Author(s): Qin Li, Yizhu Gao, Yin Liang and Yiwu Zhou*
Department of Emergency, West China Hospital, Sichuan University, Sichuan, Chengdu 610017, China

Correspondence Address:
Yiwu Zhou, Department of Emergency, West China Hospital, Sichuan University, Sichuan, Chengdu 610017, China, E-mail:

To explore the efficacy of ulinastatin-assisted continuous blood purification in treating severe sepsis. The research included 240 individuals with severe sepsis admitted between June 2022 and June 2023, randomly allocated into an observation group and a control group, with 120 cases in each group. Protective measures such as anti-infection and fluid resuscitation were implemented in both patient groups prior to continuous blood purification, aiming to safeguard organ integrity and maintain the internal physiological equilibrium. Throughout the 1 w duration of continuous treatment, the control group underwent solely continuous blood purification, whereas the observation group was administered ulinastatin via injection as an additional intervention. Upon completion of the treatment, a comparison was made between the two groups regarding clinical efficacy, treatment indicators, changes in D-dimer and procalcitonin levels, and improvement rate of clinical symptoms. The observation group exhibited a significantly higher total effective rate of treatment (92.50 %) compared to the control group (80 %). Significant differences were observed between the observation group and the control group (p<0.05) in terms of hospitalization time and duration of antibiotic treatment, with the former exhibiting shorter durations. Following the treatment, the observation group displayed significantly lower acute physiology and chronic health evaluation scores in comparison to the control group. With significant reduction, D-dimer and procalcitonin levels in the observation group were lower compared to the control group.
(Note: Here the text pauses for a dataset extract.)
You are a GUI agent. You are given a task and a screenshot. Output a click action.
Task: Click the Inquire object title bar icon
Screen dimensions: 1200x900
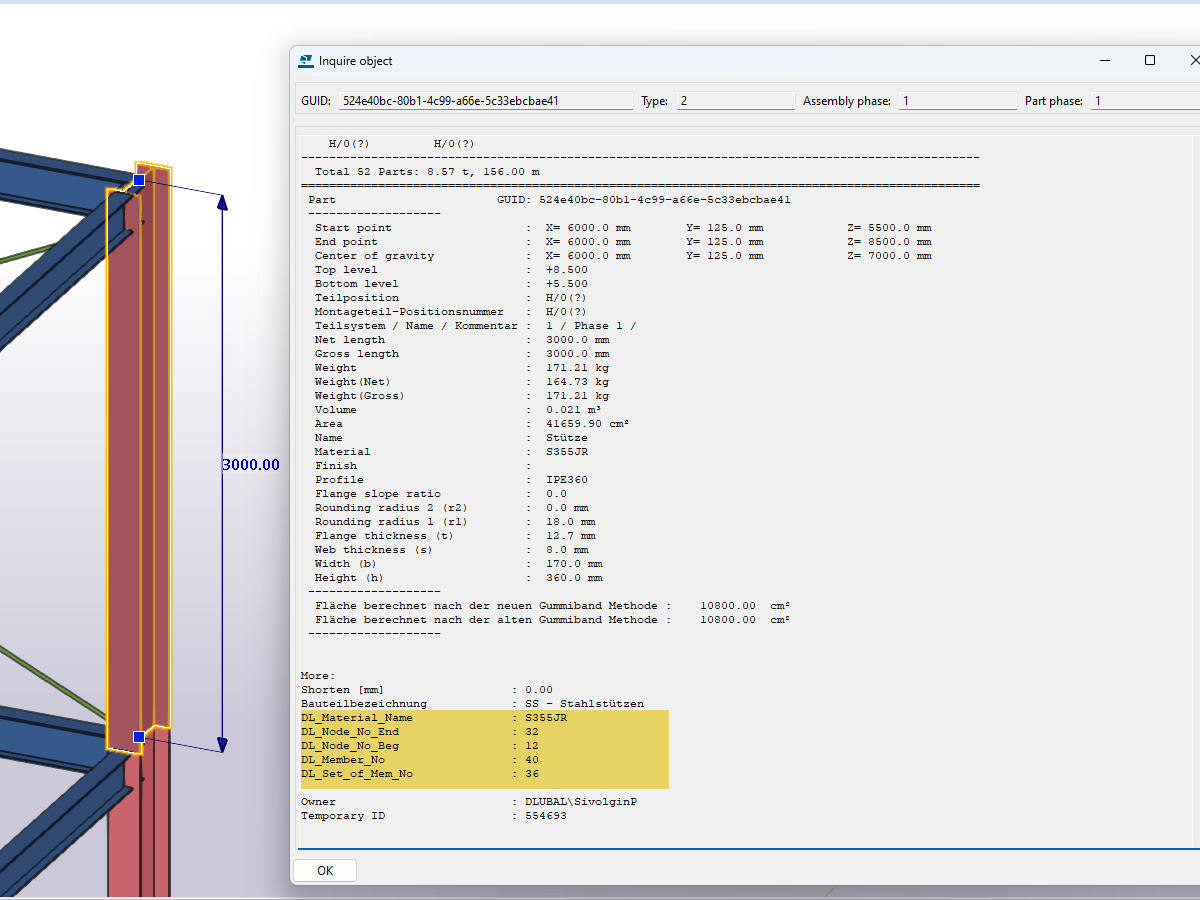305,61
Comparative analysis revealed remarkable differences in the improvement rate of clinical symptoms between the observation group (93.33 %) and the control group (82.50 %), with the former exhibiting a higher rate of improvement. To summarize, the application of ulinastatin is worth promoting as it can improve clinical symptoms, reduce inflammatory markers, shorten hospitalization time, reduce antibiotic usage, and enhance the overall physiological status of patients with severe sepsis.